Many people associate Plato with a few central doctrines that are advanced in his writings, especially The Republic:

  • The world that appears to our senses is in some way defective and filled with error, but there is a more real and perfect realm, populated by entities (called “forms” or “ideas”) that are eternal, changeless, and in some sense paradigmatic for the structure and character of our world. Among the most important of these abstract objects (as they are now called, because they are not located in space or time) are goodness, beauty, equality, bigness, likeness, unity, being, sameness, difference, change, and changelessness. (These terms—“goodness”, “beauty”, and so on—are often capitalized by those who write about Plato, in order to call attention to their use as technical terms; similarly for “Forms” and “Ideas.”)

  • The most fundamental distinction in Plato's philosophy is between the many observable objects that appear beautiful (good, just, unified, equal, big) and the one object that is what beauty (goodness, justice, unity) really is, from which those many beautiful (good, just, unified, equal, big) things receive their names and their corresponding characteristics. Nearly every major work of Plato is, in some way, devoted to or dependent on this distinction. Many of them explore the ethical and practical consequences of conceiving of reality in this bifurcated way. We are urged to transform our values by taking to heart the greater reality of the forms and the defectiveness of the corporeal world.

  • We must recognize that the soul is a different sort of object from the body—so much so that it does not depend on the existence of the body for its functioning, and can in fact grasp the nature of the forms far more easily when it is not encumbered by its attachment to anything corporeal. In a few of Plato's works, we are told that the soul always retains the ability to recollect what it once grasped of the forms, when it was disembodied (see especially Meno), and that the lives we lead are to some extent a punishment or reward for choices we made in a previous existence (see especially the final pages of Republic).

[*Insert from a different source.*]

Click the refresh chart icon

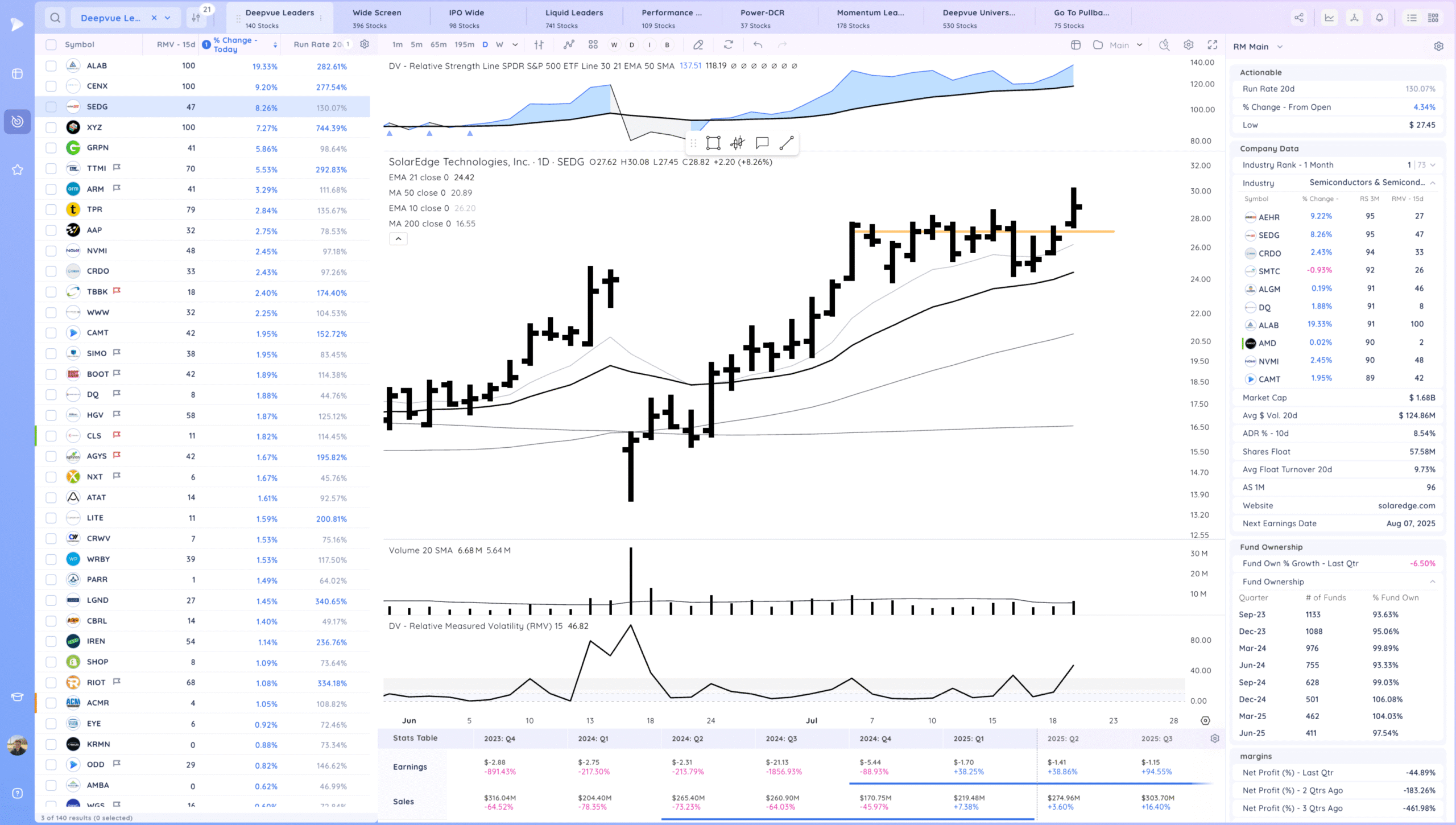(x=728, y=45)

  • But in many of Plato's writings, it is asserted or assumed that true philosophers—those who recognize how important it is to distinguish the one (the one thing that goodness is, or virtue is, or courage is) from the many (the many things that are called good or virtuous or courageous )—are in a position to become ethically superior to unenlightened human beings, because of the greater degree of insight they can acquire. To understand which things are good and why they are good (and if we are not interested in such questions, how can we become good?), we must investigate the form of good.

So is the Good what the Christian would call God? Probably not. The Good is impersonal and is really the ultimate reality. The primary notion of Plato; that the world is more than what we see with our eyes does find a home in Christianity.  The Simile of the Divided Line, which I have rendered as more a box, illustrates Platonic thought as the progression of the intellect towards the Good as the ultimate goal. The student starts at the bottom, progressing from A to D as he approaches the knowledge of the Good. The other observation is that as humans we operate on the left side of the figure--in the world of knowing rather than the reality of Metaphysics.

Knowing (Epistemology) The Good Reality (Metaphysics)
Contemplative Reason D The Forms
Science C Concepts
Belief B Physical Objects
Opinion A Shadows


In Platonic thought there is also the notion of this hierarchy of objects. The world is seen as Emanations from the Good, rather like concentric circles.  We see a similar sort of cosmology with the Gnostics. Here again we must contrast the notion of Creation by a God who is entirely other and outside of creation, with emanation from the Good as the center of reality.  Christians believe in a Personal God, that can relate to His creation and opposed to an impersonal force that is at the center of all emanations. Christians agree with Plato that, as the apostle Paul says, now we see in a glass dimly (I Corinthians 13.12), but disagree as to what the ultimate reality is.  Plato posits an impersonal force and the Christian experiences a personal God.